I was in this well-known situation in which my car's all-fired-up turn signal was showing without a doubt my intention to take a parking place as soon as thirty-six cars would have passed in between the said parking place and my car. But yes, of course, a thirty-seventh car arrived …
I thus went out of my car and knocked on the window of that car in question … “Aaah, you frightened me ! I'm on the phone, can't you see !?”, told me the Romanian man of the thirty-seventh, looking at me angrily. He in fact didn't see me coming so occupied that he was holding his phone (it was a mobile, yes) in one hand and turning his wheel with the other. Taken aback by his reaction, I replied in a playful, friendly tone (especially so since I was standing in the pouring rain) : “- Ooh, phone at the wheel …”
But at the same time I was saying that (and that's where my story differs from the usual one), I had the pleasant surprise to see the face of my interlocutor change completely. For his part, he had pretended to be furious and I didn't even have a lot of babbling to do so that he would accept to give me back the parking place he had just taken from me !

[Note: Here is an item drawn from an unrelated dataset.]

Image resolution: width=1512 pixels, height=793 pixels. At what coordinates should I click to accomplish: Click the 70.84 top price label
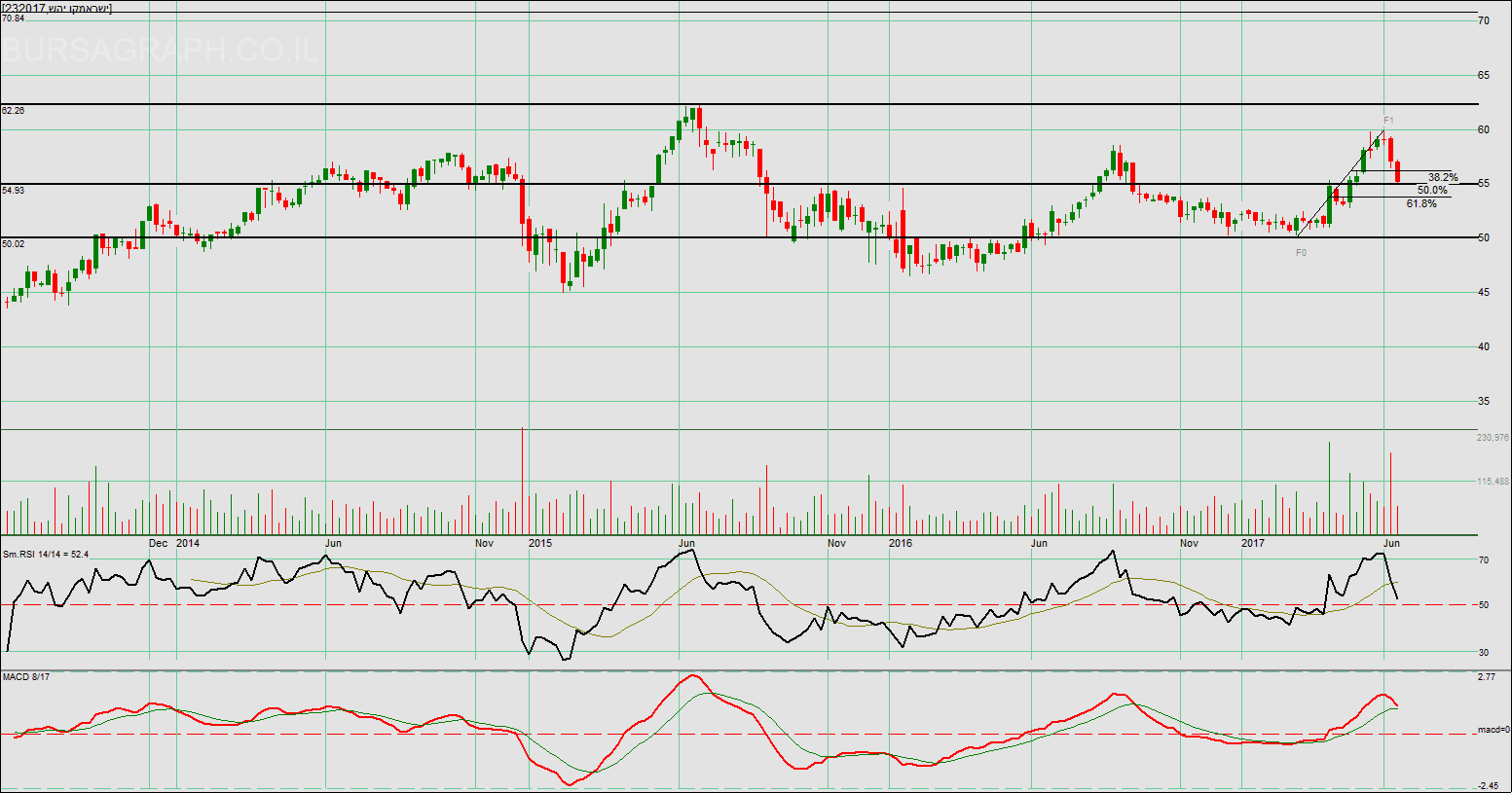pos(14,18)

Have you guessed ? No ? Well then, let me tell you : the subsection under which this article found its own parking place is from now on called ‘Borders and languages' ! Before, it was ‘A Frenchie in Spain', but I moved to Romania, I said Adiós amigos ! to the Spanish peninsula and its palm trees and I now say Bună ziua ! to Romania every morning (which by the way celebrates its 100 years this year).
A stork stopping by Romania
Reasons for my change of place on Earth
I found in Spain what I went to look for there : smiling people and a sunny but not too sunny weather (I was in the north).
Smiling people made me feel quite good. In fact, they made me become more assertive. By dint of hearing “Tranquila, tranquila, no pasa nada …” (‘Don't worry, don't worry, nothing is happening …'), very simply, mechanically, I started to be less afraid to be yelled at at any time. (Yes, indeed, I lived in France before …)
In a second step however, I experienced the difficulty of feeling a negative emotion in the midst of people who don't seem to know what that may be. Spaniards apparently don't take many “bad-mood pauses”. It's smiling time all the time and one shouldn't waste the good ambiance. Difficult task for a French woman indeed however nice she is otherwise …
I encountered another quite insurmountable difficulty in day-to-day life : the lack of professionals who do their job. In France, when I called a plumber, I was wondering if he was going to be nice. I never thought about the fact that he could not solve the problem. In Spain, I gave up after two plumbers and four electricians. As for accountants, I eventually found one after five tries. I am not talking about the internet service providers' support. And of course, nobody ever says sorry.
So voilà, after five years in Spain, I still think smiles are nice but I am not looking for them as much as before. I'm even wary of them and it's now the gruffy people who make me raise my eyebrows with interest.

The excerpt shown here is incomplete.